Em fevereiro, duas crianças, uma de seis e outra de cinco anos, foram mordidas por cães raivosos em Foz do Iguaçu. Porém, a Vigilância acredita que esse número pode ser ainda maior. Em um dos casos, um menino foi mordido por um cachorro de rua no Jardim Nacional enquanto jogava bola em um campo de futebol. O animal foi sacrificado por moradores da região ao saber que era portador do vírus rábico.
No outro caso, um menino foi mordido por uma cadela no Jardim Paraná (região entre a Ponte da Amizade e usina de Itaipu). O animal tinha dono, mas vivia solto na rua. ‘‘Nossa maior preocupação é que a raiva é transmitida de diversas formas de um cão para o outro, principalmente no contato sexual’’, afirma Eliane Maria Pizzolo, médica veterinária do 9ª Regional.
Nos dois bairros onde foram constatados os casos, a Vigilância Sanitária fez vacinação perifocal (só na região) e um trabalho que os técnicos classificam de busca ativa de animais. Segundo a Secretaria Municipal de Saúde, depois de tratadas, as duas crianças passam bem e não correm risco de vida.

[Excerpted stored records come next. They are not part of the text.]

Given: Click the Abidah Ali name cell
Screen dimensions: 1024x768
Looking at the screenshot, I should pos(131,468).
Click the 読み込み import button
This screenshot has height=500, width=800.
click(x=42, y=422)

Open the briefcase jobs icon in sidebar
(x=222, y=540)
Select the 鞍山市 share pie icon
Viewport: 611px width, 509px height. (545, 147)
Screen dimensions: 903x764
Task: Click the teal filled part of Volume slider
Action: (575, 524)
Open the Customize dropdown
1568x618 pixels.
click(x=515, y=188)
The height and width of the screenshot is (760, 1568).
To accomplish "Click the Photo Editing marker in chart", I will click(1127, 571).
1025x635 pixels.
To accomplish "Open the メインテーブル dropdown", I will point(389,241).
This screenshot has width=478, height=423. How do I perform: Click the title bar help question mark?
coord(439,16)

Desde a constatação dos casos, a Vigilância está recolhendo animais atropelados. A cabeça do cachorro, parte do corpo onde é visível a presença do vírus, é encaminhada para a Vigilância Sanitária em Curitiba. A intenção é detectar outros casos e determinar uma situação epidemiológica. Segundo Eliane, se esses animais estiverem contaminados, a região passa a ser investigada pelos técnicos.
Surto Desde fevereiro, a Vigilância Sanitária e a Secretaria Municipal de Saúde vinham alertando para a possibilidade de surto. Os dois órgãos chegaram a convocar pessoas mordidas por cães nos últimos meses. ‘‘A raiva canina, se não diagnosticada em tempo, leva à morte’’, afirma o médico Alceu Bisetto Junior, chefe da 9ª Regional de Saúde.
Segundo ele, a raiva canina traz sintomas parecidos com o da meningite e a morte se dá por meio de meningo-encefalite, uma espécie de inflamação no cérebro das meninges. A partir de hoje, de acordo com Bisetto, todos os cães e gatos do município deverão se vacinados.
Paraguai A situação mais preocupante é em Ciudad del Este, cidade paraguaia fronteiriça a Foz do Iguaçu. A 10ª Região Sanitária em Ciudad del Este informou ontem que não existem dados sobre a doença nem o número de contaminados.
No lado brasileiro da fronteira, a Vigilância Sanitária detectou um caso de raiva canina adquirida em Ciudad del Este. Uma homem foi contaminado com vírus depois de uma mordida de cachorro. ‘‘O fluxo de cachorros na Ponte da Amizade, entre Brasil e Paraguai, está nos preocupando’’, diz a veterinária da Vigilância Sanitária.